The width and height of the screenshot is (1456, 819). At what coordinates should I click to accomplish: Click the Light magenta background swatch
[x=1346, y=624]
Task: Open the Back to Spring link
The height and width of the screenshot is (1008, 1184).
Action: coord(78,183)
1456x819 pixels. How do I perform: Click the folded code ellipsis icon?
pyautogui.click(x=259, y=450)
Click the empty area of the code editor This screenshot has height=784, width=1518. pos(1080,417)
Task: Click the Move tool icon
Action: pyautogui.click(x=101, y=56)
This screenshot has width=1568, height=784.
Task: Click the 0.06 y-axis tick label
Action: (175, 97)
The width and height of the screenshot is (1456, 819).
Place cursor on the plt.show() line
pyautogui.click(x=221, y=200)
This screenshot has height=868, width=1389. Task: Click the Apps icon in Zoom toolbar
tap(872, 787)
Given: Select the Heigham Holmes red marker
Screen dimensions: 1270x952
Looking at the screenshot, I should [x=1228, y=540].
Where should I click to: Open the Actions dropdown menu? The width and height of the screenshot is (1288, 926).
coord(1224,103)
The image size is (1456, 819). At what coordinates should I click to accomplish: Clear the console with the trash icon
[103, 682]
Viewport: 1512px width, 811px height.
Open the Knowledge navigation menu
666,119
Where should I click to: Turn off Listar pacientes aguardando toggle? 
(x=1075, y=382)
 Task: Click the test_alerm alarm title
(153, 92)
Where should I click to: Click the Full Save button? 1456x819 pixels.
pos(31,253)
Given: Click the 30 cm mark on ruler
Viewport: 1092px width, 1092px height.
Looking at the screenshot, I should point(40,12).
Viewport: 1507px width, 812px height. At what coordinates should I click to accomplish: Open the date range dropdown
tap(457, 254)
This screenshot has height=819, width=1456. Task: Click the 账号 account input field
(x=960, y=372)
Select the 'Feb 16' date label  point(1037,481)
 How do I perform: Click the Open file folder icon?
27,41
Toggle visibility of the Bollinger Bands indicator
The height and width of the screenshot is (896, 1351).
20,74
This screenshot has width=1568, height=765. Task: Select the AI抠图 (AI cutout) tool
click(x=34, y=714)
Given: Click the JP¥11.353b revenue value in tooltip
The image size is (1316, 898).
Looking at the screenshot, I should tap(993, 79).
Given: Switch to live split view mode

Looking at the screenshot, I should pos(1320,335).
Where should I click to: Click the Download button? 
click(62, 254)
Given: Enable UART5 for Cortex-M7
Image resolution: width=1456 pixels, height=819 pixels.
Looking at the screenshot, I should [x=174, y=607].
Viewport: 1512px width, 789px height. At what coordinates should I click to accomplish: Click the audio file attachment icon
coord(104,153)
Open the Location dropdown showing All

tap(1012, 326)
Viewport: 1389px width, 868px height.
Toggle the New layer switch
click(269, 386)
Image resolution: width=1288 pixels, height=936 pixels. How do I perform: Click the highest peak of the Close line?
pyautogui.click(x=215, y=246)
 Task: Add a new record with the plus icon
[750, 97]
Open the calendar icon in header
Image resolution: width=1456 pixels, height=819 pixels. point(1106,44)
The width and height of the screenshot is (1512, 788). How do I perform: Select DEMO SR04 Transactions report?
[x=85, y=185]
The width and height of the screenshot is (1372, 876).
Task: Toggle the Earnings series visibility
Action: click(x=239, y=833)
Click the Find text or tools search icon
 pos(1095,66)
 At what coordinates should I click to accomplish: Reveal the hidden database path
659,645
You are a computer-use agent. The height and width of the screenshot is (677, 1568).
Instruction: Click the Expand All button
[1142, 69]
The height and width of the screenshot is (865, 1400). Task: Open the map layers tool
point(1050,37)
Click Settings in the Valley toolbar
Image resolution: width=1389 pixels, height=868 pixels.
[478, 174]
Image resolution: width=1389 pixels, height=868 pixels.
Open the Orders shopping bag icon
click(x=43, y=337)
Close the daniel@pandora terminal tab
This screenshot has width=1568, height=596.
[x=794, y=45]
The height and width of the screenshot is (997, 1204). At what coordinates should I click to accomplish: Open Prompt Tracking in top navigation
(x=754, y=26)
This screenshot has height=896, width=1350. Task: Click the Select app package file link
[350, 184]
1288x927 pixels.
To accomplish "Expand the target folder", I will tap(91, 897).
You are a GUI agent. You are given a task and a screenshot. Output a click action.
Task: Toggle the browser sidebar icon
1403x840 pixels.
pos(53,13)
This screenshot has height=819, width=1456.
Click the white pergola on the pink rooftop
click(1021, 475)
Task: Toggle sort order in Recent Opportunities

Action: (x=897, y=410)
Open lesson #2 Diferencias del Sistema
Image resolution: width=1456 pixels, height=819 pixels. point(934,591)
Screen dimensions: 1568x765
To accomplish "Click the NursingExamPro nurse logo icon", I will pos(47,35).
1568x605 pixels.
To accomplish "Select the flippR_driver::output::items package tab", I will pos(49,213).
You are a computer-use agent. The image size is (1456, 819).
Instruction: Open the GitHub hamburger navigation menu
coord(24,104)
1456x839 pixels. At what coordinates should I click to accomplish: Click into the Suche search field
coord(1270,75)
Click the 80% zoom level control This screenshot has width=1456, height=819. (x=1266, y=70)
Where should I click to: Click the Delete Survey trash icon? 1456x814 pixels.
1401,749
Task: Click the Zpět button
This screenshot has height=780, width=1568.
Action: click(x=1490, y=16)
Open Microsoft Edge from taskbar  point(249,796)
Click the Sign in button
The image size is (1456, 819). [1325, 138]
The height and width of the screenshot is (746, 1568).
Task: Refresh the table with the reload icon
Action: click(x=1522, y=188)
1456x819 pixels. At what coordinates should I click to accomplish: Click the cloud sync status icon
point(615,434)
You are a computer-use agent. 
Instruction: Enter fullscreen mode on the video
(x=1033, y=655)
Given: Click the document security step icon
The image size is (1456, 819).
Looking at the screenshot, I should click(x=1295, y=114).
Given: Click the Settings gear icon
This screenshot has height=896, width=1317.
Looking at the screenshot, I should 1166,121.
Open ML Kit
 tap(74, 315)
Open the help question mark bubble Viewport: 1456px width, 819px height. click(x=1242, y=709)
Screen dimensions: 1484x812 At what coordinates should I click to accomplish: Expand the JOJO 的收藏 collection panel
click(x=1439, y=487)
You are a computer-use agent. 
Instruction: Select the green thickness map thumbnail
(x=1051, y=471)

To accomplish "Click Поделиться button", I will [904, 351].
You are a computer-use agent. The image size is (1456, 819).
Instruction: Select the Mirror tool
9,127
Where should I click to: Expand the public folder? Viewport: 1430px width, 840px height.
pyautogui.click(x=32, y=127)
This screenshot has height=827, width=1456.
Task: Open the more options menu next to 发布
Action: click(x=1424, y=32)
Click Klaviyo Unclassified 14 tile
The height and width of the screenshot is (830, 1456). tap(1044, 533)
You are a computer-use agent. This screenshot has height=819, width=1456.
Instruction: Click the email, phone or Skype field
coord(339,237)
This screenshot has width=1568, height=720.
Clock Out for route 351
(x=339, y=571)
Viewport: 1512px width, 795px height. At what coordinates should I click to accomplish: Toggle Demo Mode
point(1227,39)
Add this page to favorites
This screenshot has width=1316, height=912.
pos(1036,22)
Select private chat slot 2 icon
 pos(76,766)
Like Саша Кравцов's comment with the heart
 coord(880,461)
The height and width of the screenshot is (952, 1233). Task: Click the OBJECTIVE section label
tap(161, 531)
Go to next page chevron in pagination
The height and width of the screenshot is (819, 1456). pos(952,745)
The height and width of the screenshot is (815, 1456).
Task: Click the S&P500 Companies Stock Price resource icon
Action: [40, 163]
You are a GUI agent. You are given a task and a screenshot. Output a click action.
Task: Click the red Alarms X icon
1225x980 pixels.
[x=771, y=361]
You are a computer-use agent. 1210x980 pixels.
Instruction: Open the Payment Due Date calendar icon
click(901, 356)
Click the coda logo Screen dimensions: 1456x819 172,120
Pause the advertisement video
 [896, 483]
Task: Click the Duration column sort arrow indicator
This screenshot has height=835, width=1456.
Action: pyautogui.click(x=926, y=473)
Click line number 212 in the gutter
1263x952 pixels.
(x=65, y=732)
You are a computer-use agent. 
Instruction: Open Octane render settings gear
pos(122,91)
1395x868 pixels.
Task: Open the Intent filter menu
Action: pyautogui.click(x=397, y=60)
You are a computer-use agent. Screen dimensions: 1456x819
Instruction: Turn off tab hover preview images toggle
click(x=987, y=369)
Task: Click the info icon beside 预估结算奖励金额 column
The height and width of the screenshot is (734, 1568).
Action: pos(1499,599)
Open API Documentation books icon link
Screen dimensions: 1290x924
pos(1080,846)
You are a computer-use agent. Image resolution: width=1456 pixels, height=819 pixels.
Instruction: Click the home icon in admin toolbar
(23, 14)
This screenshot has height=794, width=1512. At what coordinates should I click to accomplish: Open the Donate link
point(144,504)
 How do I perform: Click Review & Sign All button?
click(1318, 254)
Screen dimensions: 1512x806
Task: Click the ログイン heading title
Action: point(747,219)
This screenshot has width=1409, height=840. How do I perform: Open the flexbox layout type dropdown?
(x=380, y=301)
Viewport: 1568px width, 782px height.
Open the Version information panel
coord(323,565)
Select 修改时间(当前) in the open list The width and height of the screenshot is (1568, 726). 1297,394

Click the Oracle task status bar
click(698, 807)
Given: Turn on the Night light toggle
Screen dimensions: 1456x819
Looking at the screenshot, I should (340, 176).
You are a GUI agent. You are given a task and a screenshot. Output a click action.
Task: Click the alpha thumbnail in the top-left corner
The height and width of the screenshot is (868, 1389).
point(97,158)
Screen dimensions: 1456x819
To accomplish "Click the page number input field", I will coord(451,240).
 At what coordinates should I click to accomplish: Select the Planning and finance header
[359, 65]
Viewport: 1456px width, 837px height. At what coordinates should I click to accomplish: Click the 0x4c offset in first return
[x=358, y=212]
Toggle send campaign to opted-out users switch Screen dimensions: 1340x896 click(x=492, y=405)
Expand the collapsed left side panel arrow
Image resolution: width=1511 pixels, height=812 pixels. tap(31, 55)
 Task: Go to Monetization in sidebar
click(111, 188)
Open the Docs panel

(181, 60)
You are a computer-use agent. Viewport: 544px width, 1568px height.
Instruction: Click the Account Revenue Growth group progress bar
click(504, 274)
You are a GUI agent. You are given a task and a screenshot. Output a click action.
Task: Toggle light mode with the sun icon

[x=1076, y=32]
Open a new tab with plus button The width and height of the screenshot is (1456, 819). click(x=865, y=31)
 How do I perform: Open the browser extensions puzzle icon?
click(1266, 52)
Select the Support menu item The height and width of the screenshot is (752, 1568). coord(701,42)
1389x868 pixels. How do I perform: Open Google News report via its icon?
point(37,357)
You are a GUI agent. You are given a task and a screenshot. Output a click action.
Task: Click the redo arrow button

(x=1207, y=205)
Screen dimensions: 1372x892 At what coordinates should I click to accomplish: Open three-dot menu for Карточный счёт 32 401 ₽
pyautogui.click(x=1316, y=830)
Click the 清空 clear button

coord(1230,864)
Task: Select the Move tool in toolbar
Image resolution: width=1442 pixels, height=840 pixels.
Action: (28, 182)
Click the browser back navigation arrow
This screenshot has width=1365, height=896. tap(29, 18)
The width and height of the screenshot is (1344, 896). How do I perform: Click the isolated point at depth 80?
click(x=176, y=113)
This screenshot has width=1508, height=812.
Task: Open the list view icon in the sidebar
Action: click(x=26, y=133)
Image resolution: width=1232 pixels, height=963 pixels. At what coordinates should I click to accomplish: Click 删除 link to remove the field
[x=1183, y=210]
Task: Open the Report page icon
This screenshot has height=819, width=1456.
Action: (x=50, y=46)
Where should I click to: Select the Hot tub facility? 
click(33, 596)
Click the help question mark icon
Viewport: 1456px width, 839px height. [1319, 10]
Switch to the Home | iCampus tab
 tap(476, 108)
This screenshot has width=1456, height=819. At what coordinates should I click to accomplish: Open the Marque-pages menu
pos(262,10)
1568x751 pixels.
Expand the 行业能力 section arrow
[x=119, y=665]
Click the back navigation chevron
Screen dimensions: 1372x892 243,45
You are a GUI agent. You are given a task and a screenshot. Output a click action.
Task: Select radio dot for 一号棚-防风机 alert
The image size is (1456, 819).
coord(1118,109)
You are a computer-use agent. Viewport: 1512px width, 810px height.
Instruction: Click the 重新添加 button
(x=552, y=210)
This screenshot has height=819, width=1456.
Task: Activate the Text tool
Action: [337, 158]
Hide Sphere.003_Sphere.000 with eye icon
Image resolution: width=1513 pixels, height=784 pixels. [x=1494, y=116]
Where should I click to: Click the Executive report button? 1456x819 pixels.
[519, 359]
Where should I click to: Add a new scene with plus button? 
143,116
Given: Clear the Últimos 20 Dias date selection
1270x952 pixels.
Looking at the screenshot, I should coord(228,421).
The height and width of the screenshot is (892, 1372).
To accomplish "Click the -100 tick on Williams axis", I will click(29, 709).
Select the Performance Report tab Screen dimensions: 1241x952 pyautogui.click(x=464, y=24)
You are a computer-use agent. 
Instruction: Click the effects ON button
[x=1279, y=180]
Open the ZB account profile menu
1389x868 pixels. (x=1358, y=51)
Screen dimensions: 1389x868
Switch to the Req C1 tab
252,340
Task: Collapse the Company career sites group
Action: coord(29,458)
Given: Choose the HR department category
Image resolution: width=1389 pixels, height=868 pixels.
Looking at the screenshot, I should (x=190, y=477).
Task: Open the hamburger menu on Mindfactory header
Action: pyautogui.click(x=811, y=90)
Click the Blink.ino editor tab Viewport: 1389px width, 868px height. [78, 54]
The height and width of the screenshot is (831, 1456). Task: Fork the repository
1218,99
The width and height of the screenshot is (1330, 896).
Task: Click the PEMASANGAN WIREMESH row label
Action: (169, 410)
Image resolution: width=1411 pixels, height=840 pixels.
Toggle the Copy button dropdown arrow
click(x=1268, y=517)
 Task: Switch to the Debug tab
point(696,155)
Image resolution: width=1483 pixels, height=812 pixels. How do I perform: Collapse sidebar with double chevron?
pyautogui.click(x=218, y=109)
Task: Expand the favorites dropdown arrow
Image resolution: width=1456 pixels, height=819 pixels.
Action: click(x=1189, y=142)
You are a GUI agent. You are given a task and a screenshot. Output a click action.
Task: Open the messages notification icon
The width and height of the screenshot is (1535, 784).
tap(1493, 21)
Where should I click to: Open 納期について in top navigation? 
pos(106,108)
=-=-=-=-=
▶ _TASK GOAL_
Looking through the records, copy out every line in which the word "indicator" is found.

▶ _RESPONSE AREA_
Toggle visibility of the Bollinger Bands indicator
Task: Click the Duration column sort arrow indicator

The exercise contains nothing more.